■ Dataset items
=-=-=-=-=

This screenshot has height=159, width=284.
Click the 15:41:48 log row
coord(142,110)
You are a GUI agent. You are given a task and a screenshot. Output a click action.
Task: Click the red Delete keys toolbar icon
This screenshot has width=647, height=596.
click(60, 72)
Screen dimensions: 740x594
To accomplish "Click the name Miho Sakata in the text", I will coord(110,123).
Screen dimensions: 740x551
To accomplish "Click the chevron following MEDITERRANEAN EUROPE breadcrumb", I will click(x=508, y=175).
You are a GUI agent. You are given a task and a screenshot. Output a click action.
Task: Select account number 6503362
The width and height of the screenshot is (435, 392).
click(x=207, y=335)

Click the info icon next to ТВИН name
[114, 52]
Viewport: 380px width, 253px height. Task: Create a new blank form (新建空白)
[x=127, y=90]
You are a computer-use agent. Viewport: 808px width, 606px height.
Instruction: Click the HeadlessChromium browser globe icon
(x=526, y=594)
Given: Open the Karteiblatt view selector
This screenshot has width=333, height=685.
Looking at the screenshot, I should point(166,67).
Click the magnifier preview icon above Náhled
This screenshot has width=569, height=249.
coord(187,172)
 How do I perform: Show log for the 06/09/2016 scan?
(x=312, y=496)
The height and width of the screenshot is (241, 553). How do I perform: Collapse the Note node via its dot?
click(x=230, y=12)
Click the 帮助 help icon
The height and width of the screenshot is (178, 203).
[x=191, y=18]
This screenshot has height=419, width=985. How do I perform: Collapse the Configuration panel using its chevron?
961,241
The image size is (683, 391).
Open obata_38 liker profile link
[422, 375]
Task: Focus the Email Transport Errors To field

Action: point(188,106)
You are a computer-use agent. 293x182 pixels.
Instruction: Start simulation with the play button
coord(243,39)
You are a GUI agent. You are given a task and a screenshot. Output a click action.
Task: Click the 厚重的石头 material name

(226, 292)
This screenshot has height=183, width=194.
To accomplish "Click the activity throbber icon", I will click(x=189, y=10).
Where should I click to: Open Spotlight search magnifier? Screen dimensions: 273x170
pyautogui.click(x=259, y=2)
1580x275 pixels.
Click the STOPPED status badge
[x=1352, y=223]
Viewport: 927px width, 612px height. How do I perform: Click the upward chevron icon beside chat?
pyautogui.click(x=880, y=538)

=-=-=-=-=

■ What is expected
Repeat exactly the lines above from the one with "This screenshot has height=419, width=985." up to and including the one with "This screenshot has height=183, width=194.". No other line belongs in the reply.

■ Finished exercise
This screenshot has height=419, width=985. How do I perform: Collapse the Configuration panel using its chevron?
961,241
The image size is (683, 391).
Open obata_38 liker profile link
[422, 375]
Task: Focus the Email Transport Errors To field

Action: point(188,106)
You are a computer-use agent. 293x182 pixels.
Instruction: Start simulation with the play button
coord(243,39)
You are a GUI agent. You are given a task and a screenshot. Output a click action.
Task: Click the 厚重的石头 material name

(226, 292)
This screenshot has height=183, width=194.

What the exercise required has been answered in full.